Dans sa décision, la Cour de cassation (Soc. 14 janvier 2014, n°12-27284) admettait qu’une transaction puisse restreindre la liberté d’expression. Cette condamnation correspondait, selon les sources, entre un tiers (Editions Francis Lefebvre) et un neuvième (www.arretsurimages.net), du montant perçu par PPDA lors de son départ. Et oui, le conseil de prud’hommes fonctionne dans les deux sens !
Discussions en cours :
Erreur vénielle, Maître : les deux régimes d’indemnisation du licenciement s’articulent autour de plus de 10 salariés et moins de 11 salariés. Pas tout à fait ce que vous avez écrit. Et cette différenciation des régimes indemnitaires ne résulte pas tant de l’article L.1235-3 du Code du travail mais plutôt du L.1235-5 (lequel exclut l’application du L.1235-3 pour les salariés ayant moins de deux ans d’ancienneté ou au service d’un employeur ayant moins de 11 salariés, ceci expliquant cela).
Pour conclure cette affaire, je me suis renseigné sur les clauses possibles ou non dans les contrats de travail ; tel qu’un employeur ne peut pas stipuler une clause non autorisée par la jurisprudence .
D’après ce que j’ai pu comprendre une clause contractuelle ne peut déboucher sur le licenciement que si la responsabilité professionnelle ou les capacités sont concernées sauf en cas de faute grave ; Or il se trouve que la baisse d’audience des journaux de Me Chazal évoquée par TF1 ne semble pas répondre à cette condition . En effet, j’ai pu lire ceci :
Pré-constitution d’un motif de licenciement
Principe. - Il appartient au juge d’apprécier, dans le cadre de ses pouvoirs, si les faits invoqués par l’employeur dans la lettre de licenciement peuvent caractériser " une cause réelle et sérieuse de licenciement " (c. trav. art. L. 122-14-13).

_ _ _ _ _

● Consigne 1
D'après l'extrait de page, de quel article du Code du travail la différenciation des régimes indemnitaires résulte-t-elle plutôt ?
● Consigne 2
Reproduisez fidèlement le passage de l'extrait de page qui commence par « Pour conclure cette » et se termine par « la jurisprudence . ».

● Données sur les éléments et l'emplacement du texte
_ _ _ _ _

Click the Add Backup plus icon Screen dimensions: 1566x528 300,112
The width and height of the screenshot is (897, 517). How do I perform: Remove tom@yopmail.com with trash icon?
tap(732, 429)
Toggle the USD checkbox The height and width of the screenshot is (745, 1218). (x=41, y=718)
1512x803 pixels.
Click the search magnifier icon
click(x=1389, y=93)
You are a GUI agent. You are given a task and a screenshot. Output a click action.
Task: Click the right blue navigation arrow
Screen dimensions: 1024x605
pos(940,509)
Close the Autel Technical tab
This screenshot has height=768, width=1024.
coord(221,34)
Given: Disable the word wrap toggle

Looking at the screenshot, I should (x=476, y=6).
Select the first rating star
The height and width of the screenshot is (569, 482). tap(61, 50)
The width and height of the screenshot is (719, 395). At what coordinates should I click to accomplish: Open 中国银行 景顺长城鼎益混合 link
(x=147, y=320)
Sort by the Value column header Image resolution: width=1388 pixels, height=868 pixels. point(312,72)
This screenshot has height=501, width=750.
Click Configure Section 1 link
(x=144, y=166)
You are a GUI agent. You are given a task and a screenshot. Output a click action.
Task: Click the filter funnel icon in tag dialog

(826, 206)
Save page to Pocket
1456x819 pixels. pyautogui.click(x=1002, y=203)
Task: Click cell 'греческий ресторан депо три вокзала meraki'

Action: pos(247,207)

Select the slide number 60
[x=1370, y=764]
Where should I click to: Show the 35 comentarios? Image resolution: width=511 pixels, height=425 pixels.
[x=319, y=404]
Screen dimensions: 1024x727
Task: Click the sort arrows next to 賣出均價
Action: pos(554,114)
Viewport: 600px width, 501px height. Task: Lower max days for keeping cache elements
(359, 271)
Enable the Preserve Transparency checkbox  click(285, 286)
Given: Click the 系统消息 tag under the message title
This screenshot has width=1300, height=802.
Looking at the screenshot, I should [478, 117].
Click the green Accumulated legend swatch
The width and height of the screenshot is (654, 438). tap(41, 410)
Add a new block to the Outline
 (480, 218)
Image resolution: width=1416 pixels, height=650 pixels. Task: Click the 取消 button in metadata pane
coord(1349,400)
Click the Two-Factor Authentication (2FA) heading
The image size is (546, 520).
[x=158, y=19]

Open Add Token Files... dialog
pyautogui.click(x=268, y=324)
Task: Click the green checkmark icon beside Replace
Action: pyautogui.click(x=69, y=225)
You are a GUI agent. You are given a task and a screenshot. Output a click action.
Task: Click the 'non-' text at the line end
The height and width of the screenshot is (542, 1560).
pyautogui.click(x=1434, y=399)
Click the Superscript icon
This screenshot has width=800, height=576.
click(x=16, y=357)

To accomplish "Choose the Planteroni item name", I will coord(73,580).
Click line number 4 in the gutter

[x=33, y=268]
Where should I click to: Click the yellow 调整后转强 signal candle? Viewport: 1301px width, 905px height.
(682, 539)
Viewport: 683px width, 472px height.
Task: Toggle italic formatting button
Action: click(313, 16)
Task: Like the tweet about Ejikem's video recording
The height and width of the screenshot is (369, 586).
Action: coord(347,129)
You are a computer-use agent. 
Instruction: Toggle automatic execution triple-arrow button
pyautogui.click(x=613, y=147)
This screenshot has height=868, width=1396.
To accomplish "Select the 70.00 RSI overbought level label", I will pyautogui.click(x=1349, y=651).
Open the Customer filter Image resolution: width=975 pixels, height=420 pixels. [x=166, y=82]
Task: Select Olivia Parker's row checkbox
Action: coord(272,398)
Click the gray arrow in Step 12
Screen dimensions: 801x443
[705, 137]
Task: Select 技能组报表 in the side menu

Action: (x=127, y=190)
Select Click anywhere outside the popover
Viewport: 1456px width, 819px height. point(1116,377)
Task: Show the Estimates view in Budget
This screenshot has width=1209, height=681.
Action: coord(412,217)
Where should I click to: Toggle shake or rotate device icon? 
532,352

_ _ _ _ _

● Bonne réponse 1
De l'article L.1235-5.

● Bonne réponse 2
Pour conclure cette affaire, je me suis renseigné sur les clauses possibles ou non dans les contrats de travail ; tel qu’un employeur ne peut pas stipuler une clause non autorisée par la jurisprudence .